Examples: allocation group "CASH" should have a 5% target share in 2025 Q2
phys_assets (table)
Represents real-world assets, purchases and other non-fungible (non-interchangeable) things. The intended use case is to track large and important assets, especially ones that generate passive gains and losses.
id (pk)
name (text unique not null)
description (text)
Examples: house, apartment rented for a year, commercial property, car
phys_asset_ownerships (table)
Tracks whether physical asset is owned by a person at a particular moment. One asset may be owned at many time periods, or not be owned at all.
id (pk)
asset_id (fk phys_asset_id not null)
start_datetime (datetime as text not null) - since that moment an asset is owned
end_datetime - (datetime as text) - up to that moment (excl) an asset is owned. Owned indefinitely if null
Ownership periods for the same asset must not intersect.
swaps (table)
Provides double-entry bookkeeping for the operations where both sides are tracked. Swap is an internal transfer of value that may happen between same or different assets, possibly of different nature. Swap changes the value allocation between financial accounts or physical items.
id (pk)
credit_fin_tx_id (fk fin_transactions)
credit_phys_ownership_id (fk phys_asset_ownerships)
debit_fin_tx_id (fk fin_transactions)
debit_phys_ownership_id (fk phys_asset_ownerships)
Therefore, possible operations are:
- fin asset -> fin asset (exchange or transfer)
- fin asset -> phys asset (buy)
- phys asset -> fin_asset (sell)
- phys asset -> phys asset (exchange)
- phys asset -> phys asset + fin asset (exchange with change)
Examples: transfer between bank accounts, currency exchange, buying some item
current_balances (view)
Shows current financial balances.

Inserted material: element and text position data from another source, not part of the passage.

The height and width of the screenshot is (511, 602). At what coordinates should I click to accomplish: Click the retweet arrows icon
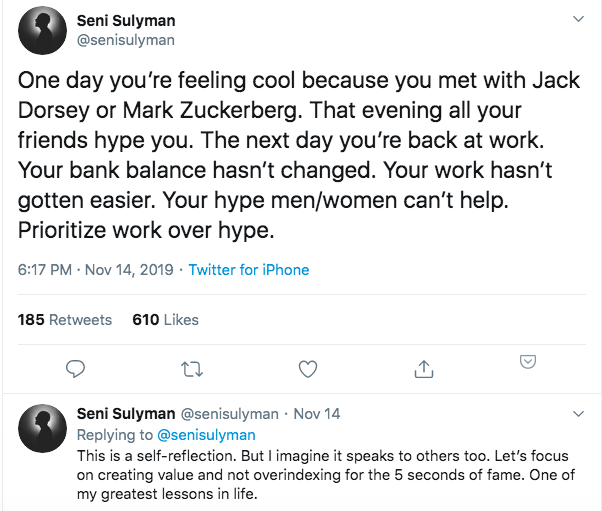tap(192, 369)
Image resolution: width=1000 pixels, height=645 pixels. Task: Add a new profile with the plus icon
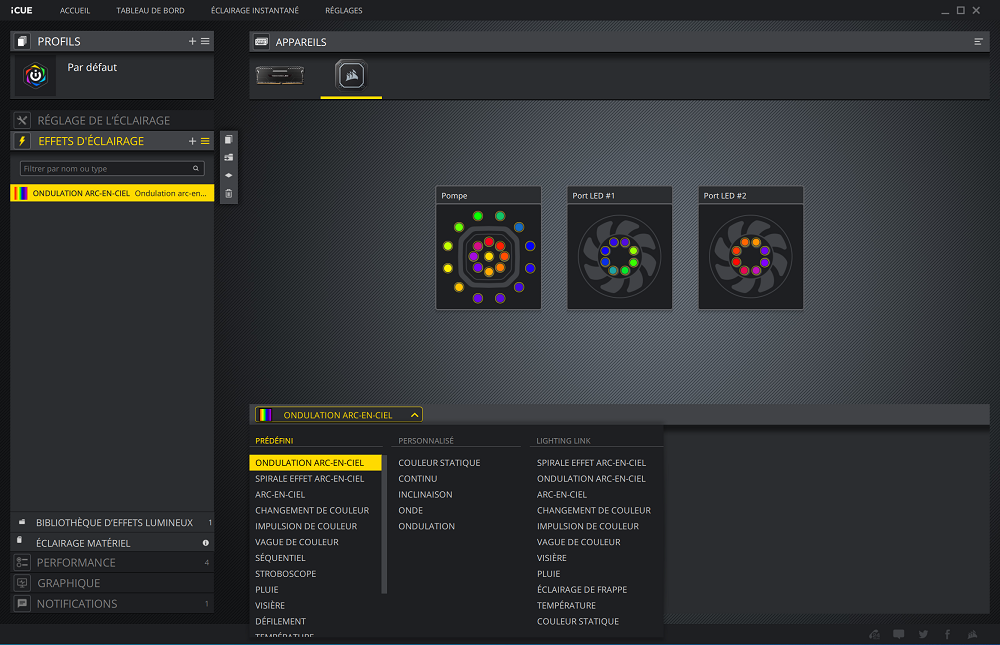point(192,41)
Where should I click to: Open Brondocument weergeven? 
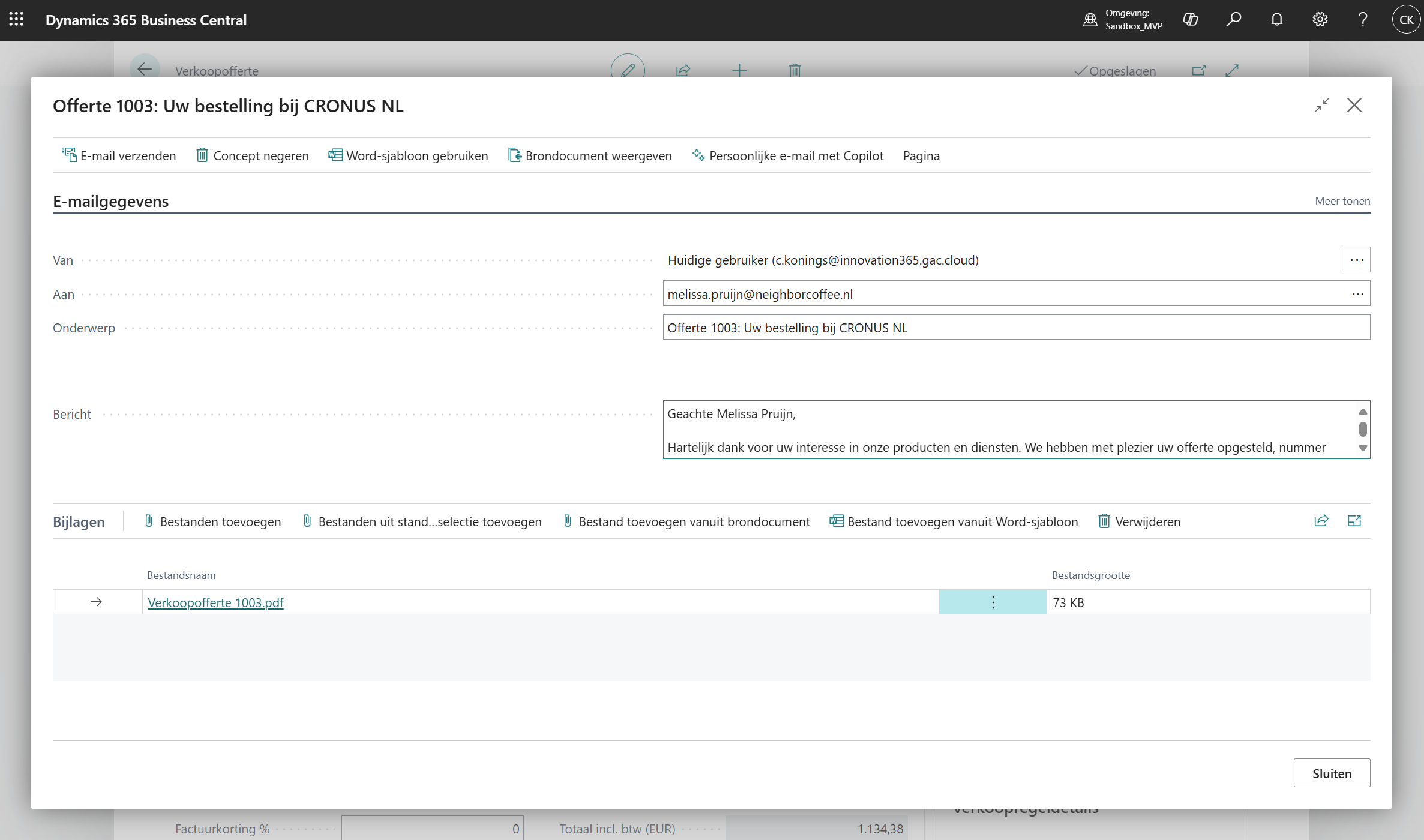point(590,155)
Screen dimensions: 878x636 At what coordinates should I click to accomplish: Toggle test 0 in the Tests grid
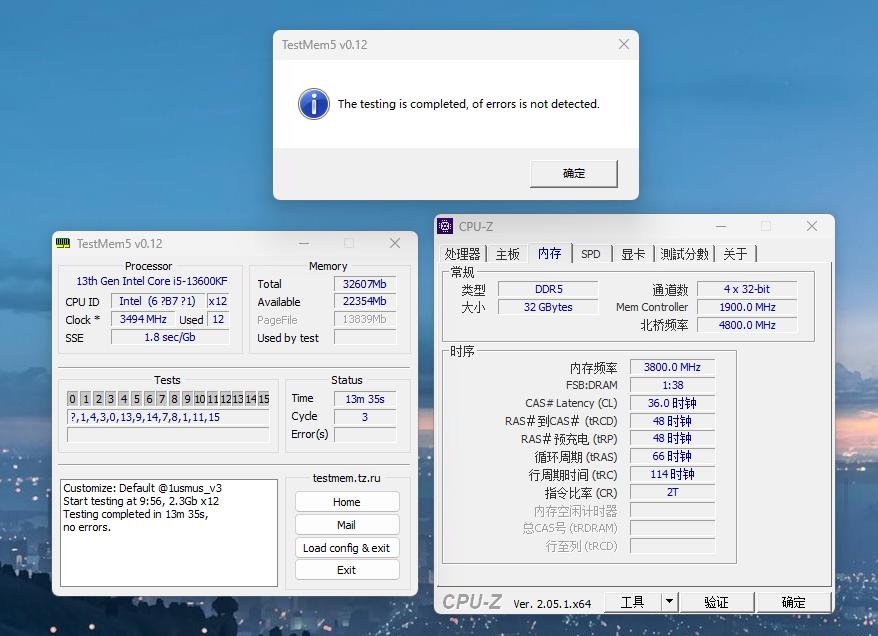(x=70, y=399)
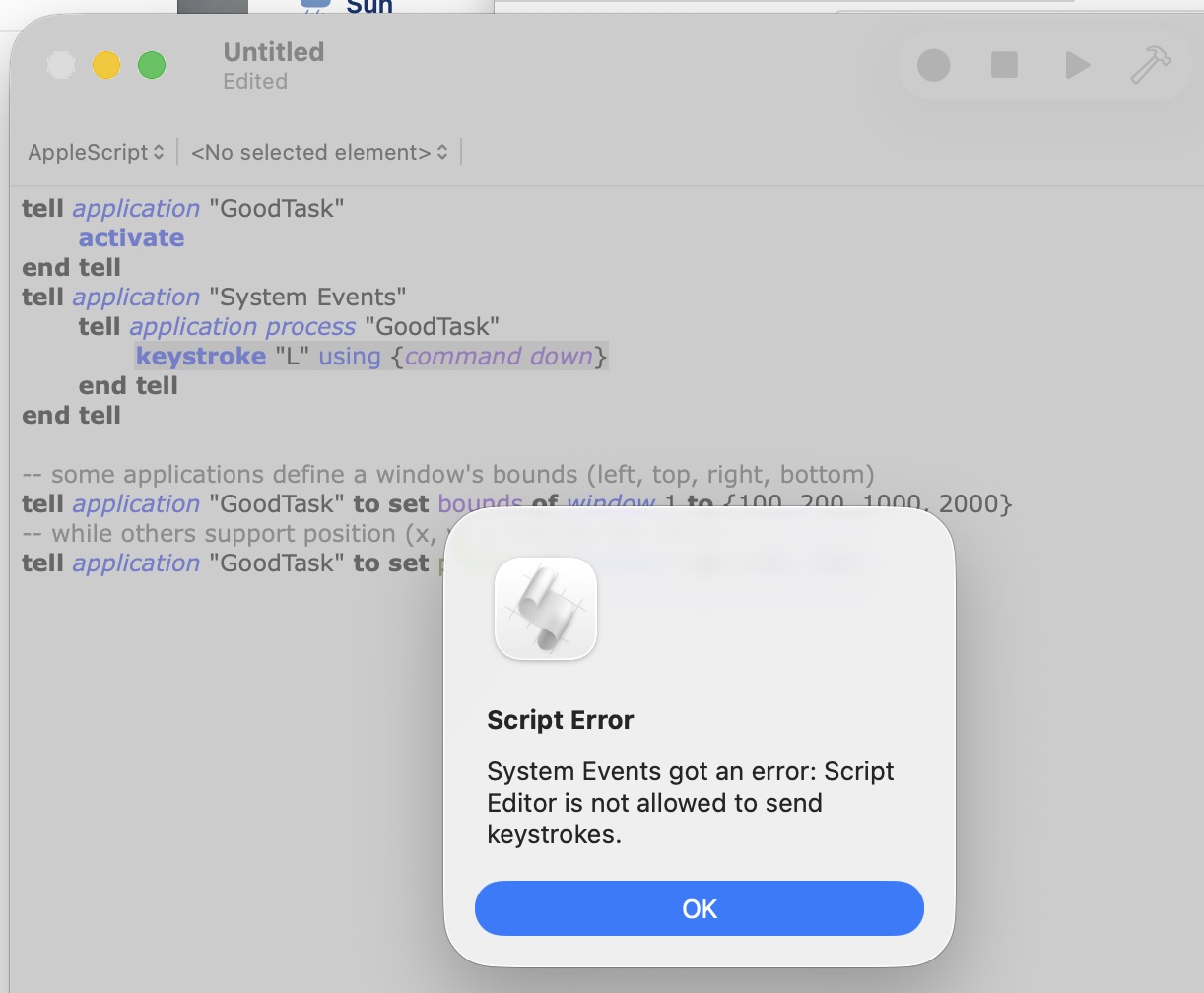The width and height of the screenshot is (1204, 993).
Task: Minimize the window with the yellow button
Action: 106,66
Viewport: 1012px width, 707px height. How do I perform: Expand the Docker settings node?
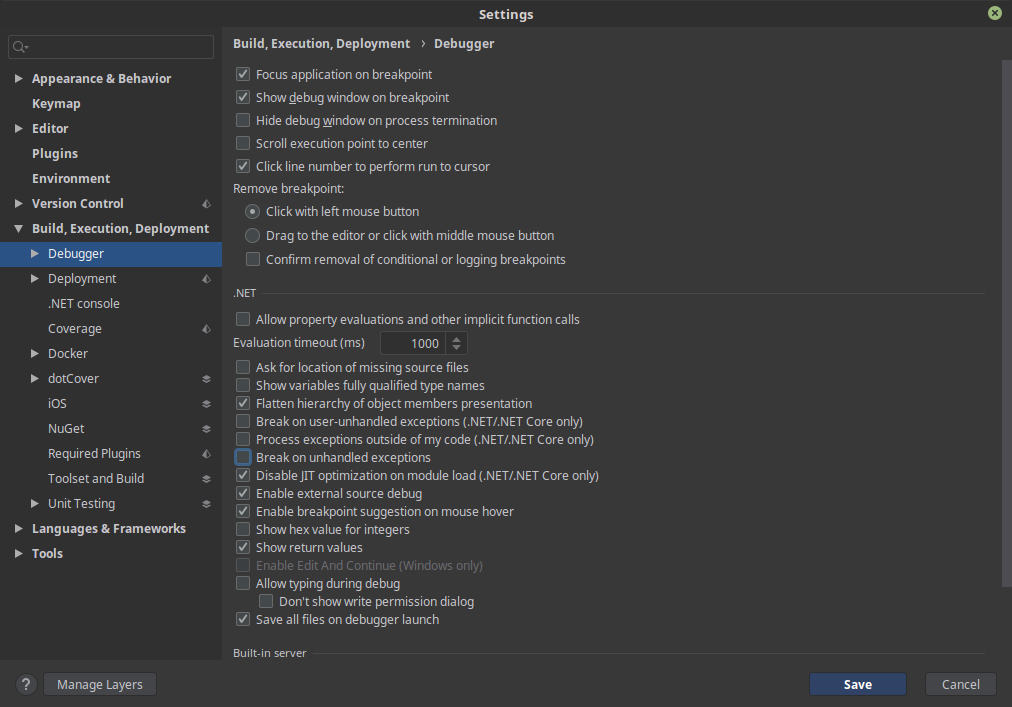[35, 354]
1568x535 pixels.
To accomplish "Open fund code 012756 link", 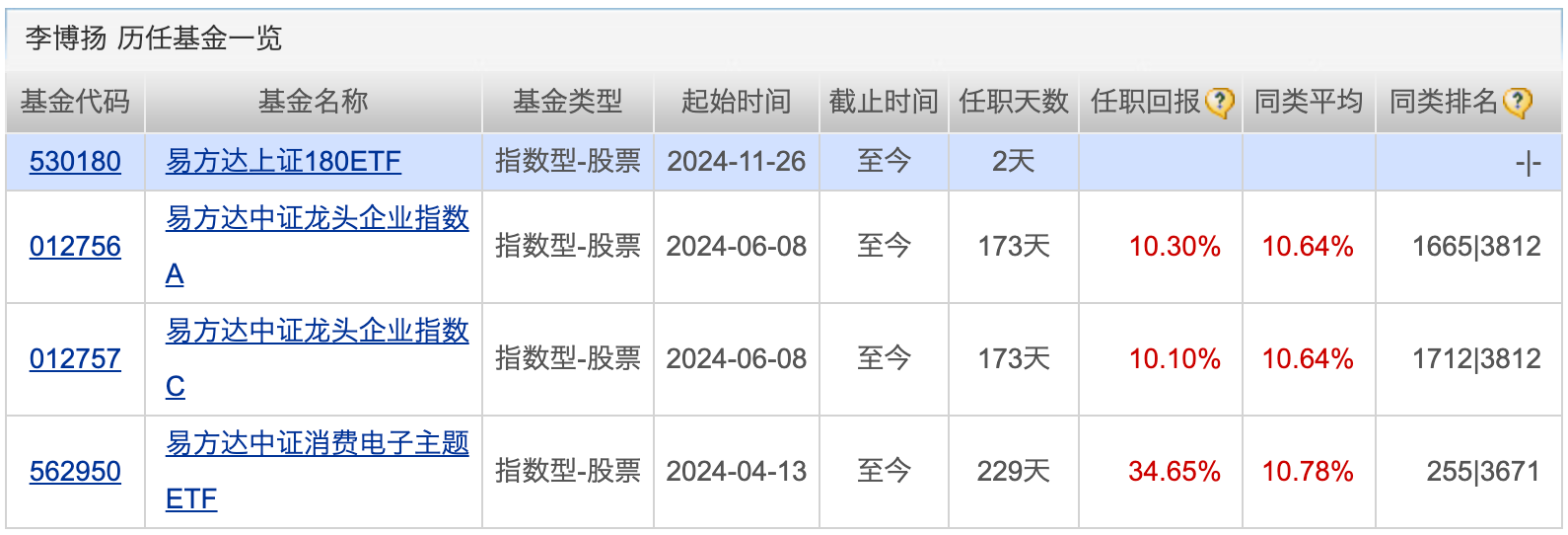I will tap(75, 247).
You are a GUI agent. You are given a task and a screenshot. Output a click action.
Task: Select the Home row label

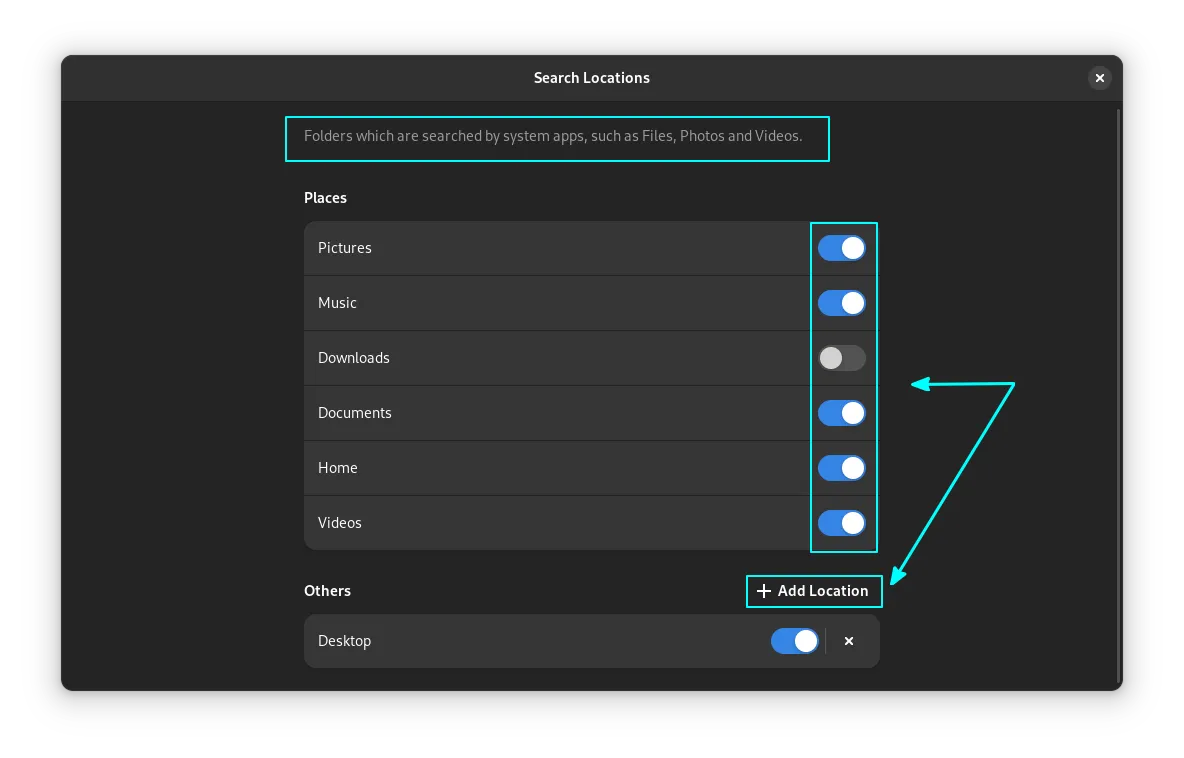(x=338, y=468)
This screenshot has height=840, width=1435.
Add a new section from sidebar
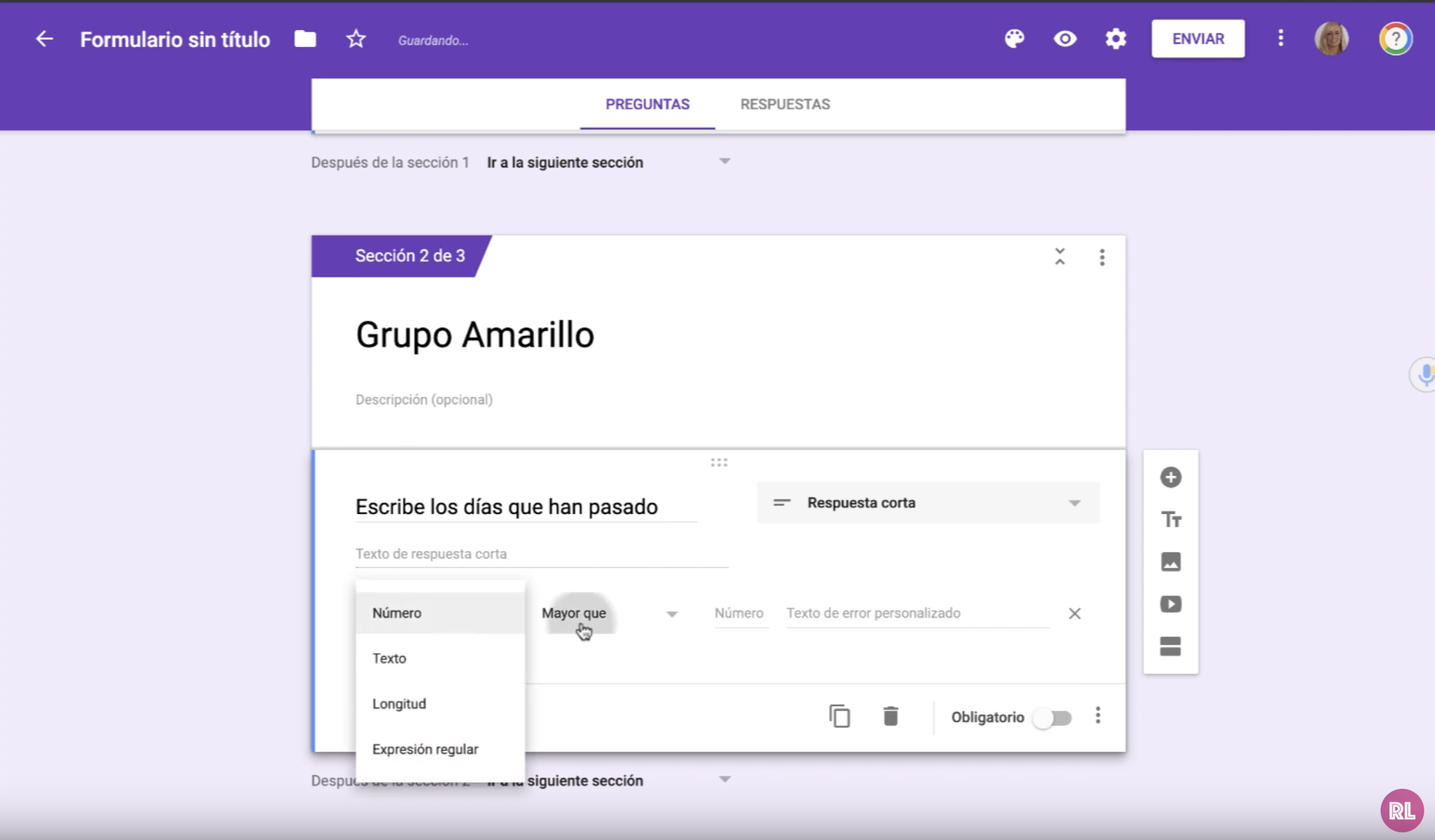pyautogui.click(x=1171, y=647)
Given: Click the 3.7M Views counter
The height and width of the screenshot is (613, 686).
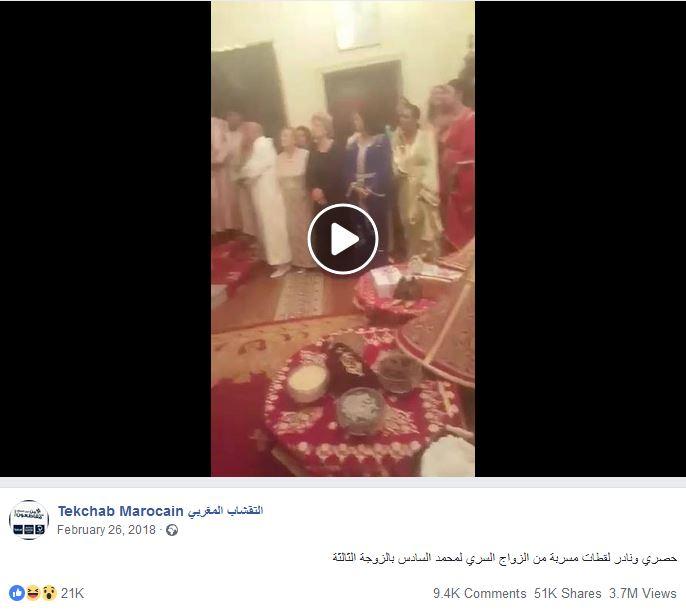Looking at the screenshot, I should [643, 593].
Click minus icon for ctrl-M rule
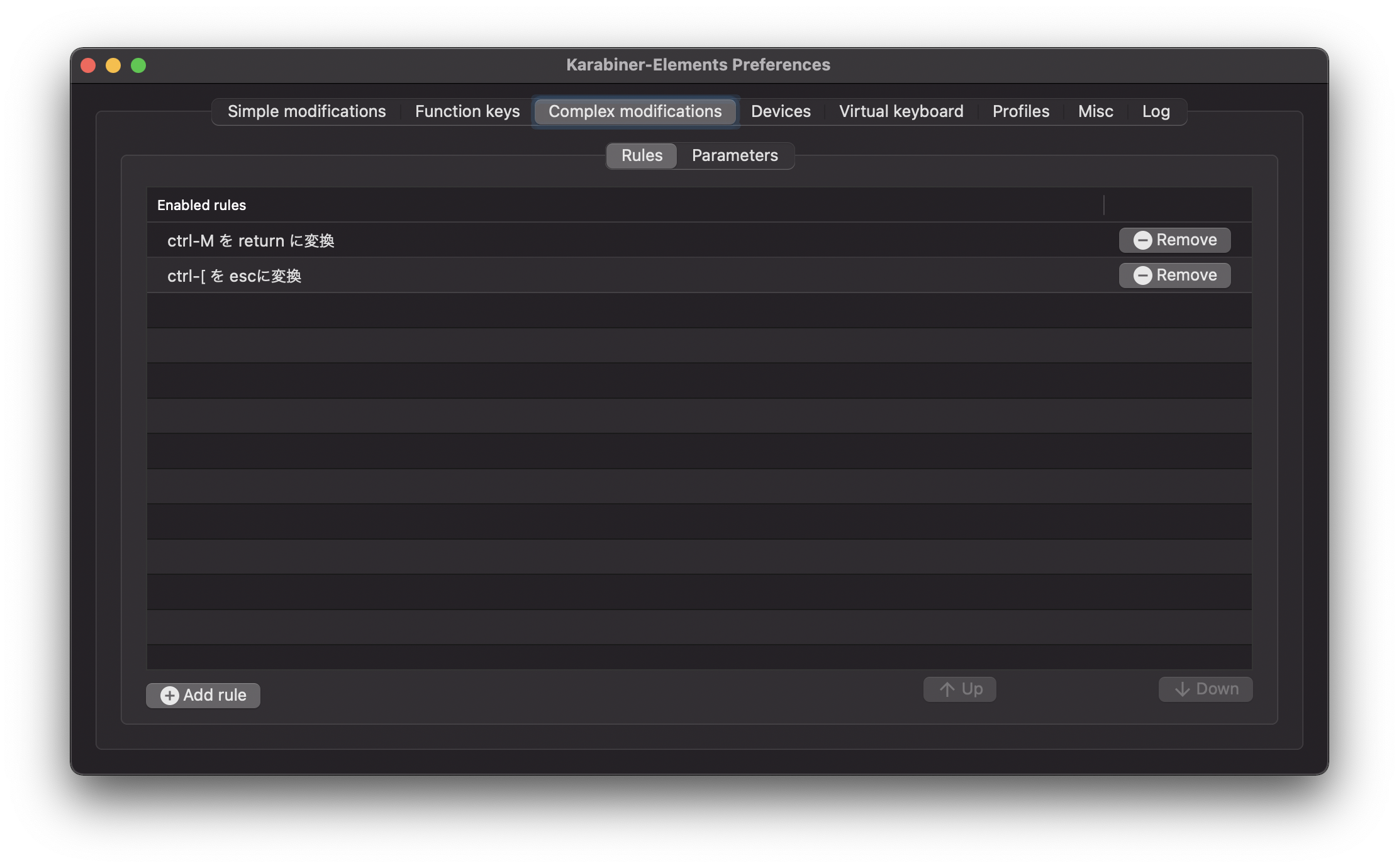The width and height of the screenshot is (1399, 868). point(1142,240)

Inactive assets and storages are skipped.
If you edit balance
, a supplied one will be saved with a date of the current day. Upon the insertion of a new row, a record in fin_assets_storages
is created if needed and the balance is upserted.
operations: select, update, insert
lookup tuple:
asset_type (text lkp fin_asset_types.name not null)
asset_code (text lkp fin_assets.code not null)
storage (text lkp fin_asset_storages.name)
value:
balance (real not null)
info:
pseudo_id
asset_name
base_balance - balance converted to base_asset
base_asset
latest_fin_transactions (view)
Shows the latest transactions. All fields except for pseudo-id are editable.
For inserts, there is also one special column adjust_balance
- it allows to auto-update balances
with the amount of the current transaction. In such case, a new balance entry with datetime one second after transaction will be created or updated. Works only with current datetime. Please be cautious: while this option is convenient, used wrongly it may mess up your balance. Verify balances.
operations: select, update, insert, delete
lookup:
pseudo_id (pk)
values:
amount (real not null)
datetime (datetime as text not null)
category (text lkp fin_transaction_categories not null)
reason_phys_asset (text lkp phys_assets via phys_asset_ownerships at datetime)
value tuples:
1.
asset_type (text lkp fin_asset_types.name not null)
asset_code (text lkp fin_assets.code not null)
storage (text lkp fin_asset_storages.name)
2.
reason_asset_type (text lkp fin_asset_types.name not null)
reason_asset_code (text lkp fin_assets.code not null)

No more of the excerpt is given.